Bringing the World To Greece; Engrossing Docs & Discussions at the Sixth Thessaloniki Documentar

Bringing the World To Greece; Engrossing Docs & Discussions at the Sixth Thessaloniki Documentary Festival

by Claiborne Smith

Thessaloniki’s Aristotelous Square, where the festival’s main venue, the Olympion Theater, welcomed doc lovers for screenings and panels. Photo by Clay Smith.

The jetlag that an American experiences after arriving in Thessaloniki, on the eastern edge of Europe, can feel particularly strange: the hours and the alphabet have changed, of course, but so has the expectation, taken for granted by an American, of being in one distinct culture. Thessaloniki seems to have been occupied at some point by everyone (it has been part of the kingdom of Macedonia and a crucial city in the Eastern Roman, Byzantine, and Ottoman empires). Its history has given Greece’s second largest city a vibrant multiculturalism, but the residents of Thessaloniki don’t call attention to it. That would sully their cosmopolitan aplomb. In mid-March, when the Thessaloniki Documentary Festival takes place, many people who live in Thessaloniki, or at least many of the young people who live there, can be found lounging around one of the many downtown cafes, squinting through the hazy, salty heat that wafts in from the Aegean Sea.

The organizers of the sixth Thessaloniki Documentary Festival: Images of the 21st Century want their week-long fest to bolster the already bustling international mindset of the city. “We’re far too dependent on media that are a bit conservative and suspect, in my views,” Dimitri Eipides, the festival’s director, told indieWIRE from his office in the Olympion cinema building in downtown Thessaloniki. “I have a romantic view on the subject — I think that by providing this service we will have more demanding audiences.” From a total of 650 submissions, festival organizers selected 155 films from 22 countries.

The festival’s Doc Market, which logged more than 1,000 viewings over five days, attracts buyers from European and American television, and there are many opportunities at the festival to see docs that will probably never make it to America, but for Eipides, the festival’s main purpose is to engage audiences and to give local residents “alternative sources” for deciphering the world.

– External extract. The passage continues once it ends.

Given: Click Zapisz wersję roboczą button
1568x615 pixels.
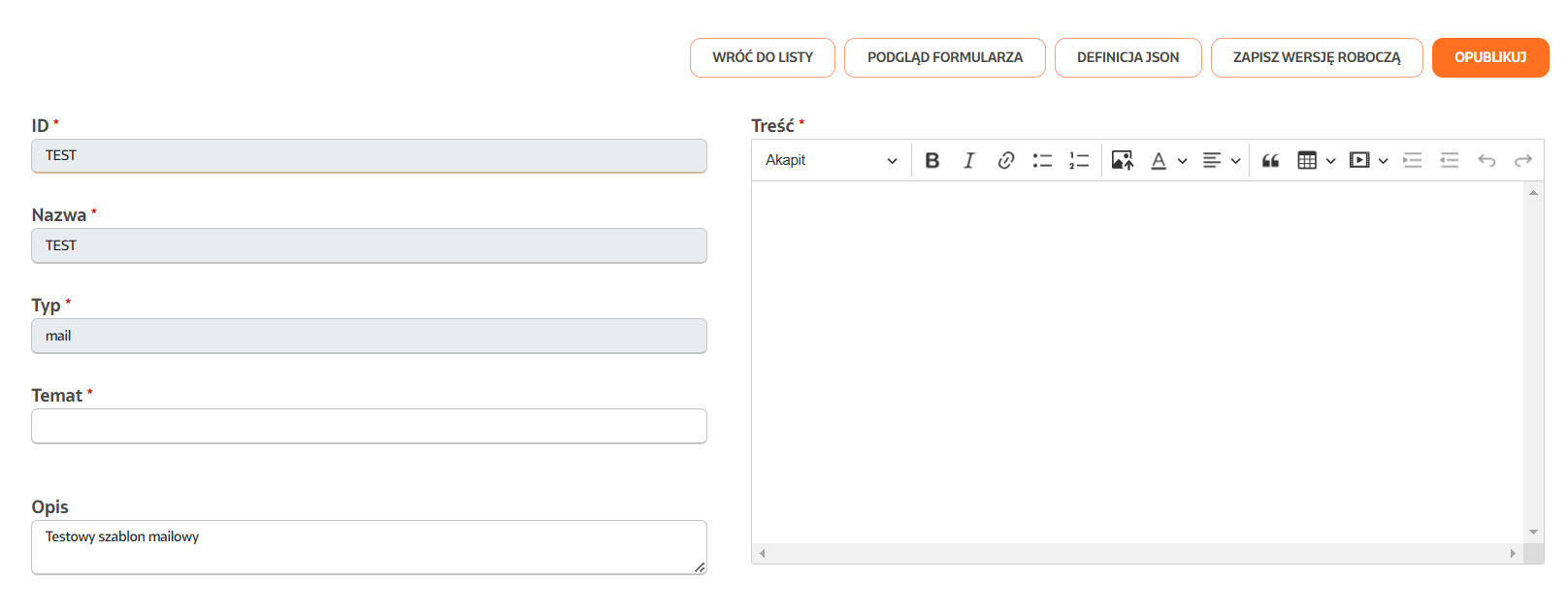Looking at the screenshot, I should point(1316,58).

Eipides points out that the Documentary Festival is “a very poor event” compared to the more established and crowded feature film festival that takes place in the city every November, which Eipides also organizes. The first full day of screenings, however, seemed to bring the world to Thessaloniki. A showcase of three films that day about women in Iran — a sobering jag of violence and bitterness — served as a wake-up call to any audience members still under the delusion that documentaries are staid, scientific affairs. “Maryam’s Sin,” by veteran doc maker Paris Shahandeh, examines a religious father who beheads his seven-year-old daughter because he believed his brother had forced her to have sex with him. He was actually just hearing voices, he later confessed, but the cultural climate in Iran doesn’t exactly foster a mechanism of just retribution upon him. “Crystal” is the story of Ayshe, a young woman from a Kurdish village whose body produces clear, rock-like calcifications that Ayshe and her family refer to as crystals. The first-time filmmaker, Mania Akbari, manages to delve into the ways Ayshe’s condition affects her status in her town (because sex is painful for her, she has a good excuse for staying far away from her husband, whom she despises). Both docs offer much-needed glimpses into closed societies, but there’s a trade-off: “Crystal” is detrimentally muddled and “Maryam’s Sin” is melodramatic (it ends with a campy scream of horror, as if the viewer needed to be reminded that fathers who behead their daughters are the very definition of horror). “The Ladies,” by Mahnaz Afzali, depicts the community of addicts, runaways, and prostitutes who gather in a ladies’ bathroom in the center of Tehran under the supportive gaze of an elderly woman who takes them all in and introduces them to one another. But rather than pound the viewer over the head with the obvious — that these women might have an easier time of things under a less despotic government — Afzali focuses on the women as they gossip, chat, and try to understand one another’s problems. A jury of three international film critics gave the festival’s FIPRESCI Award to another Iranian filmmaker, Majid Majidi, for his “Barefoot to Herat,” which follows Afghan refugees trying to escape war.

Israeli filmmaker Yoav Shamir‘s “Checkpoint” — like several other hard-hitting and investigative docs at Thessaloniki — became one of the hits of the festival. Shamir logged 70 hours of footage at checkpoints in the occupied territories between Israel and Palestine, filming the laborious and painful interactions between young, burned-out, and sometimes power-hungry Israeli soldiers and the baffled, angered Palestinians who have to obtain their permission to cross the border. “The whole situation is chaotic,” Shamir said during the Q&A — although there is supposed to be a uniform border policy, the soldiers are left to decide on their own who and who does not get across the border. Shot in a verite style, “Checkpoint” focuses so intently on the interactions between Israelis and Palestinians that the Israeli army now uses the documentary as a training tool for new soldiers. That’s a credit to the army, actually, because although Shamir takes the fly-on-the-wall approach, “Checkpoint” is far from an endorsement of the Israeli presence in the occupied territories.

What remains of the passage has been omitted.